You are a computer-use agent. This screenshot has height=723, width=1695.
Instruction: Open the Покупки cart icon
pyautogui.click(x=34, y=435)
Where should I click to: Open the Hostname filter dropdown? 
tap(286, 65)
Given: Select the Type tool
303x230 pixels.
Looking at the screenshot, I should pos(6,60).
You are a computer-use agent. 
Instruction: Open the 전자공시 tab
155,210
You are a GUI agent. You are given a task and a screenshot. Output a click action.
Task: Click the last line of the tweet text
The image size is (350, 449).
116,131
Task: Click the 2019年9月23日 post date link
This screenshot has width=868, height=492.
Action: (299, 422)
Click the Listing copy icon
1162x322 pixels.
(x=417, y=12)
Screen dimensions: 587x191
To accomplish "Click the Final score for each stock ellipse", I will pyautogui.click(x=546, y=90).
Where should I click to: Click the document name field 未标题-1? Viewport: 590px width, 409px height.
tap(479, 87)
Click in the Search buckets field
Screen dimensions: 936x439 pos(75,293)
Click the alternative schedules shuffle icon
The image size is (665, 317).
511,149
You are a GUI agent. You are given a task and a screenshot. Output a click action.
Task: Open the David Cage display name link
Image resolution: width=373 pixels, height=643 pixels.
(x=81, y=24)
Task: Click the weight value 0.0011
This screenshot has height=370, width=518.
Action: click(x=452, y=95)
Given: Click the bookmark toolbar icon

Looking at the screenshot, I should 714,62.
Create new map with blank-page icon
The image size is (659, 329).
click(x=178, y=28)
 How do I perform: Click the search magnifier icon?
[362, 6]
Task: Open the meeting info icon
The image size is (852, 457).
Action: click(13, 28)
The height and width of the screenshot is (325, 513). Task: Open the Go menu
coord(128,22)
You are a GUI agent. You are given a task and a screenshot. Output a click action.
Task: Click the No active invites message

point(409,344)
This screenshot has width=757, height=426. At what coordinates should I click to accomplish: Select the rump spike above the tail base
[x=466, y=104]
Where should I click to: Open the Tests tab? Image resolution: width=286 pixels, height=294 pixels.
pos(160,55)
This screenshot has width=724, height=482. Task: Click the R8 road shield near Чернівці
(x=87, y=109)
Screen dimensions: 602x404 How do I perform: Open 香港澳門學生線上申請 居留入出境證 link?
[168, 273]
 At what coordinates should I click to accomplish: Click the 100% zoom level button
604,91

_ _ _ _ _ _ _

* _Instructions to follow_: The answer must be exactly the lines from the one containing "Create new map with blank-page icon" through the final line of the data, both ends included, and nothing else.

* _Response below_:
Create new map with blank-page icon
The image size is (659, 329).
click(x=178, y=28)
 How do I perform: Click the search magnifier icon?
[362, 6]
Task: Open the meeting info icon
The image size is (852, 457).
Action: click(13, 28)
The height and width of the screenshot is (325, 513). Task: Open the Go menu
coord(128,22)
You are a GUI agent. You are given a task and a screenshot. Output a click action.
Task: Click the No active invites message

point(409,344)
This screenshot has width=757, height=426. At what coordinates should I click to accomplish: Select the rump spike above the tail base
[x=466, y=104]
Where should I click to: Open the Tests tab? Image resolution: width=286 pixels, height=294 pixels.
pos(160,55)
This screenshot has width=724, height=482. Task: Click the R8 road shield near Чернівці
(x=87, y=109)
Screen dimensions: 602x404 How do I perform: Open 香港澳門學生線上申請 居留入出境證 link?
[168, 273]
 At what coordinates should I click to accomplish: Click the 100% zoom level button
604,91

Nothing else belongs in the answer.